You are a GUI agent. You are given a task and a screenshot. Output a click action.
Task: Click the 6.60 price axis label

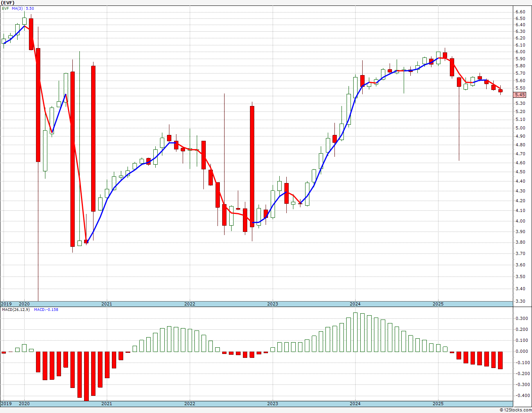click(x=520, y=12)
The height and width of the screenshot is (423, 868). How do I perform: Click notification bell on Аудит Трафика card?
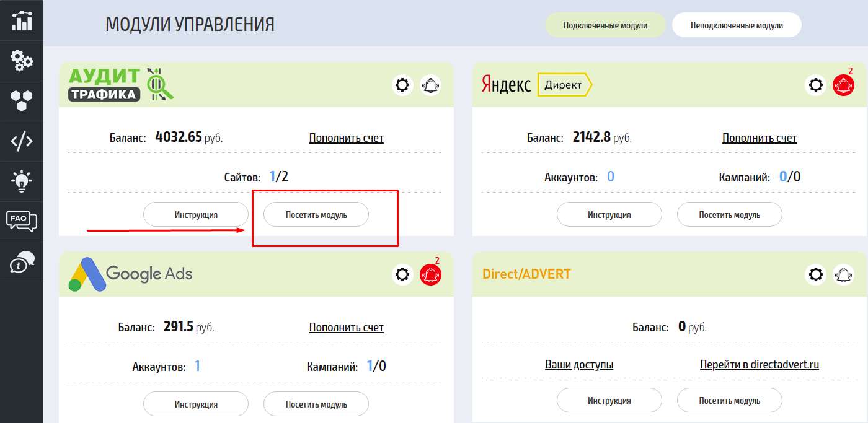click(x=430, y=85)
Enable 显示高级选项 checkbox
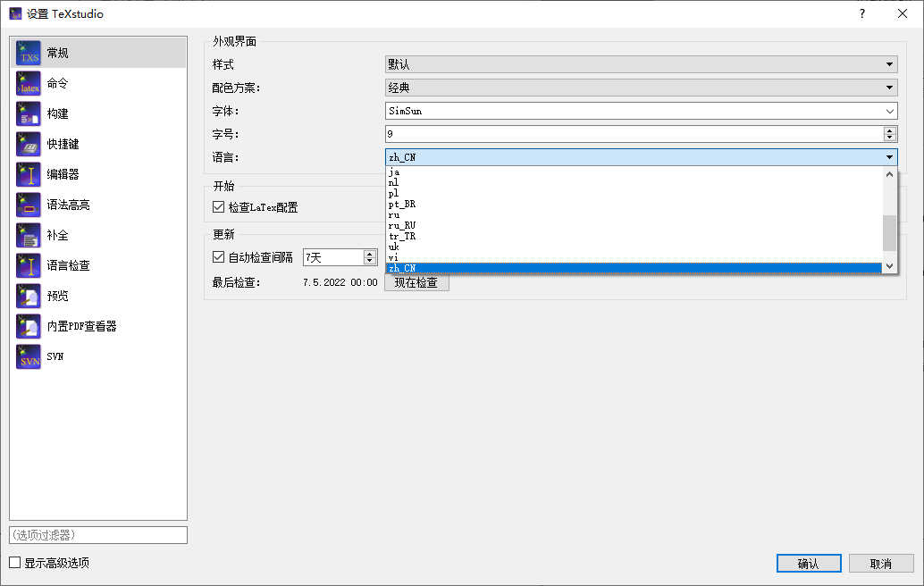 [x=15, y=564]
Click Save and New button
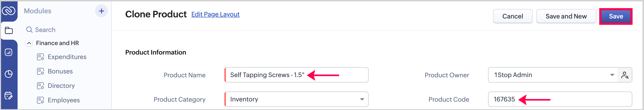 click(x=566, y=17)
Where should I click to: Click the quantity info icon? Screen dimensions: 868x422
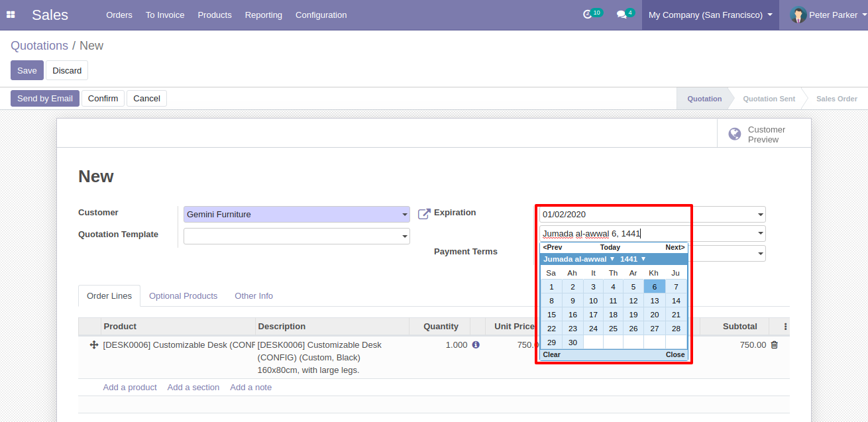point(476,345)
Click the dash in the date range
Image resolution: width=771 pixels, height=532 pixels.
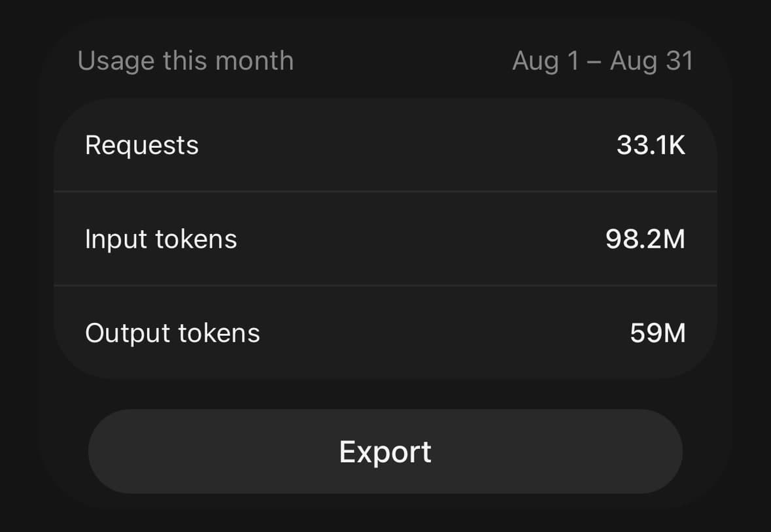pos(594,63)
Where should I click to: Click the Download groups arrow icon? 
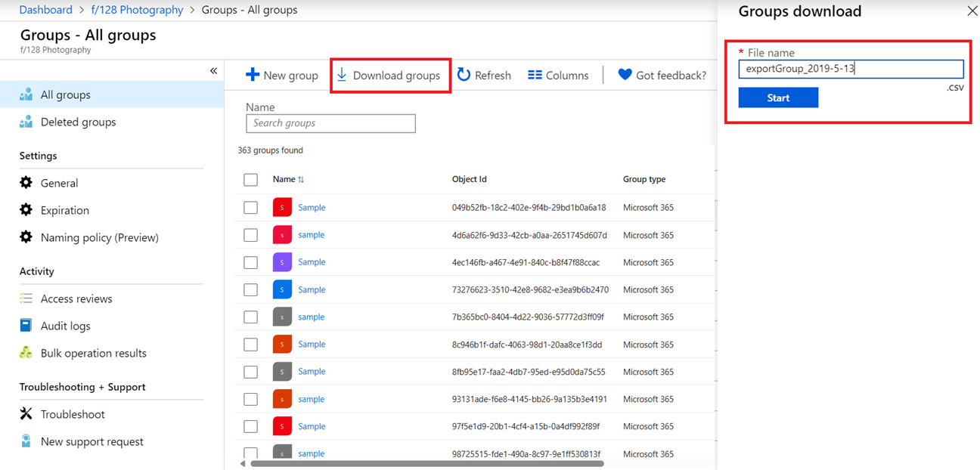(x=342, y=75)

__________

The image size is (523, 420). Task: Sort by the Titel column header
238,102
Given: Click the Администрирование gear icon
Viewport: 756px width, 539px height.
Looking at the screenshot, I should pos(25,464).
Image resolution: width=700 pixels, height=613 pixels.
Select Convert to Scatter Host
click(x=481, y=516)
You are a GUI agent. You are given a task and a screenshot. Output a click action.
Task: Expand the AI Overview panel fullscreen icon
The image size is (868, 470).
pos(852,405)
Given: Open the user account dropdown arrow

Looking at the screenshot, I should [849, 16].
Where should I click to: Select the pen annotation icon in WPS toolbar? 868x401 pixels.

__________

__What you should do__
Find where the line with "Select Convert to Scatter Host" sits in the material above, then copy exactly from it through the line with "Where should I click to: Select". Add no other line.

__Answer box__
Select Convert to Scatter Host
click(x=481, y=516)
You are a GUI agent. You are given a task and a screenshot. Output a click action.
Task: Expand the AI Overview panel fullscreen icon
The image size is (868, 470).
pos(852,405)
Given: Open the user account dropdown arrow

Looking at the screenshot, I should [849, 16].
Where should I click to: Select the pen annotation icon in WPS toolbar? 868x401 pixels.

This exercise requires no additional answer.